Among the records below, find the line that has "You are a GUI"; from there, give the lines again exactly, and stop after the line that has "The image size is (833, 751).".

▶ Task input:
═══

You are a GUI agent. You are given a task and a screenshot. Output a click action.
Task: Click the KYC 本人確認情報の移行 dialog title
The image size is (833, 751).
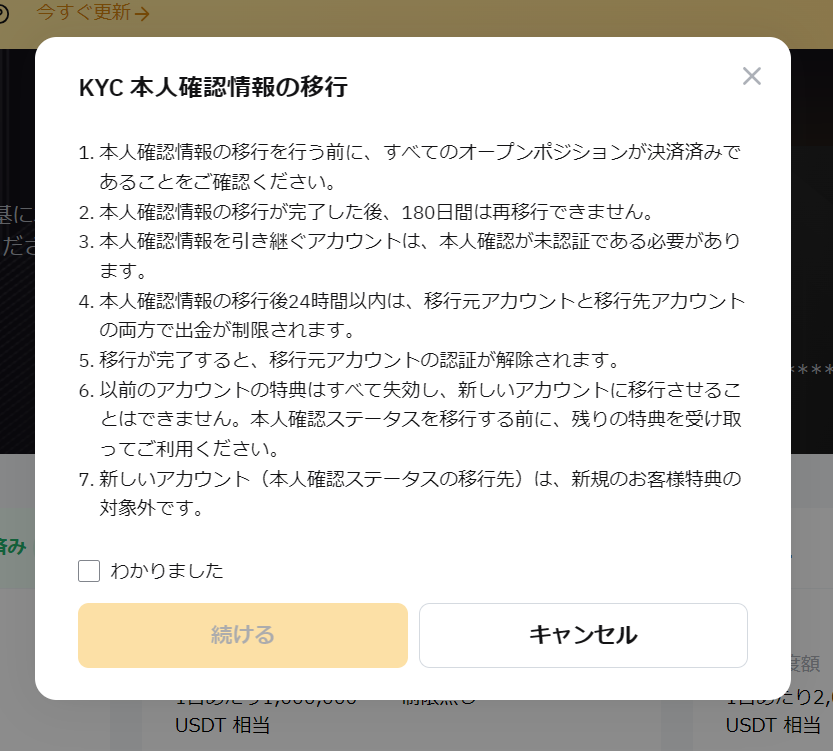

═══

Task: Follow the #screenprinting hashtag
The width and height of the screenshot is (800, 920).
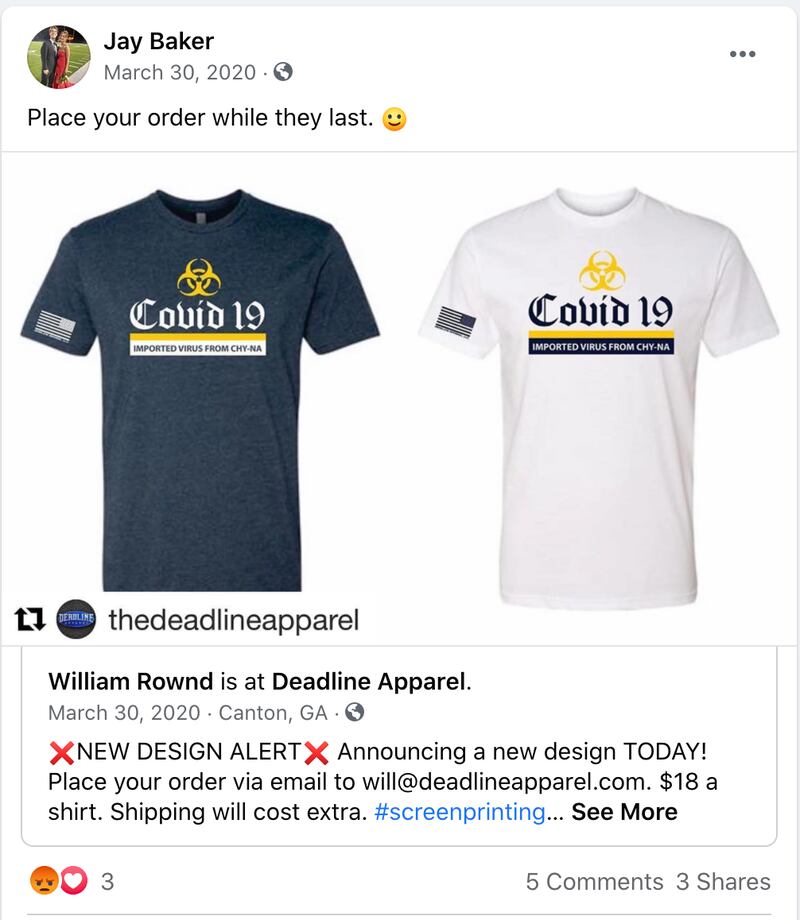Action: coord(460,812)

═══

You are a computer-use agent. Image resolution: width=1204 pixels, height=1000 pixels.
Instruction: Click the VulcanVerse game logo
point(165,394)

═══

▶ Exercise output:
You are a GUI agent. You are given a task and a screenshot. Output a click action.
Task: Click the KYC 本人確認情報の移行 dialog title
The image size is (833, 751).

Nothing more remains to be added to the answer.